The bottom menu looks more complex than the game actually is. Punch the dog, shoot the dude in purple, and keep walkin’.
PUBLISHER: Data East
DEVELOPER: SAS Sakata
RELEASE DATE: December 1989
“Robocop is never discouraged. Let’s do that again!” These two sentences are taken directly from Robocop‘s Game Over screen. The encouraging words are a nice change from “Too Bad,” “You Lose,” or even a simple “Game Over,” but they don’t make me want to jump back into the world of Old Detroit again.
Simply put, Robocop is the perfect example of the mediocre licensed NES title. It has one ultimate goal: allow players to inhabit the character of Robocop through six repetitive levels. Robocop doesn’t care if it offers gamers anything beyond that cheap thrill, and indeed, it really doesn’t.

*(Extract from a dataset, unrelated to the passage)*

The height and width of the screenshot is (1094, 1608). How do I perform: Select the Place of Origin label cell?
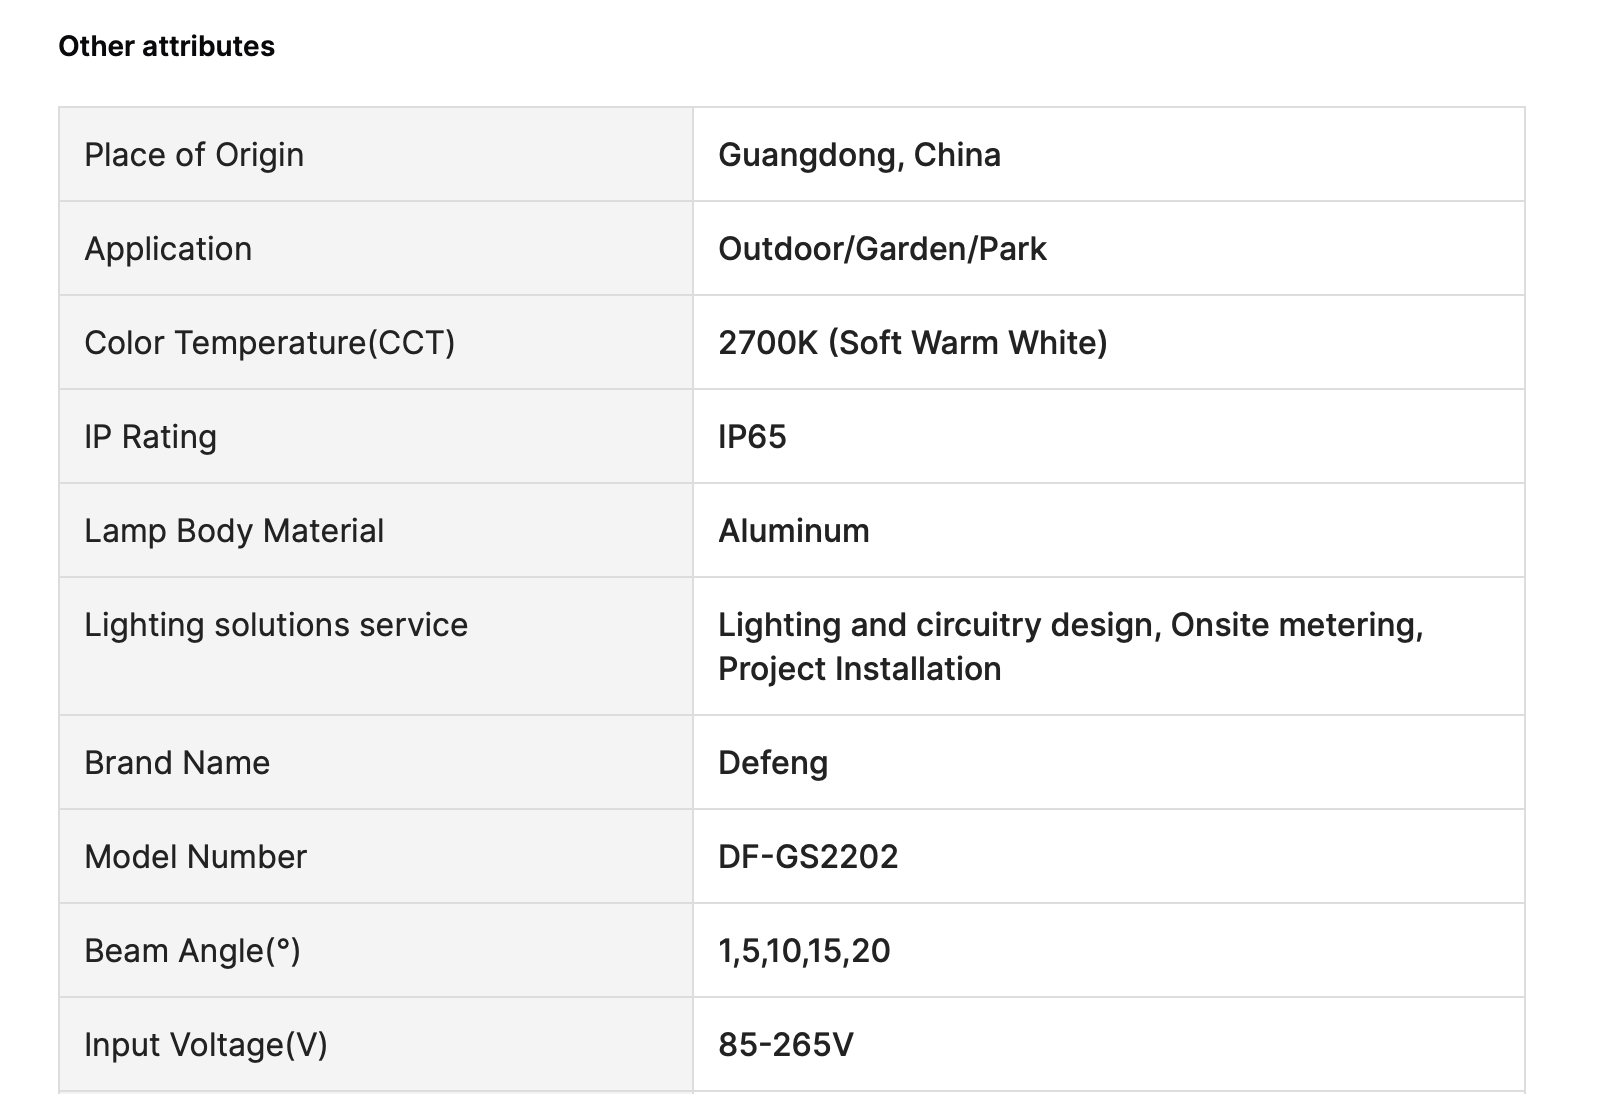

You shoot and punch your way through six drab, monotonous levels. The gameplay reminds me of a mix of Kung-Fu and a slower-paced Contra, without the ability to jump. Generic Thugs come at you from all sides. Kill them or just avoid their attack. Robocop has two life bars: a battery bar which drains on its own as he walks through a stage, and an energy bar which only decreases after he’s hit. There are plentiful power-ups to refill both bars in each stage, so keeping your life steady isn’t a great challenge. Poor hit detection and boss battles are where Robocop really grinds my gears. There’s a thin line between your punches connecting to the enemies, versus them avoiding your attacks and running into/through you. Bosses will take off large chunks of life in mysterious ways (the second level graphics are so bad, I couldn’t tell if the boss was shooting at me or destroying me with his mind). Also, they don’t have a life bar, and it’s difficult to tell when you’re actually hitting them. No thanks. Robocop might never get discouraged, but I sure do.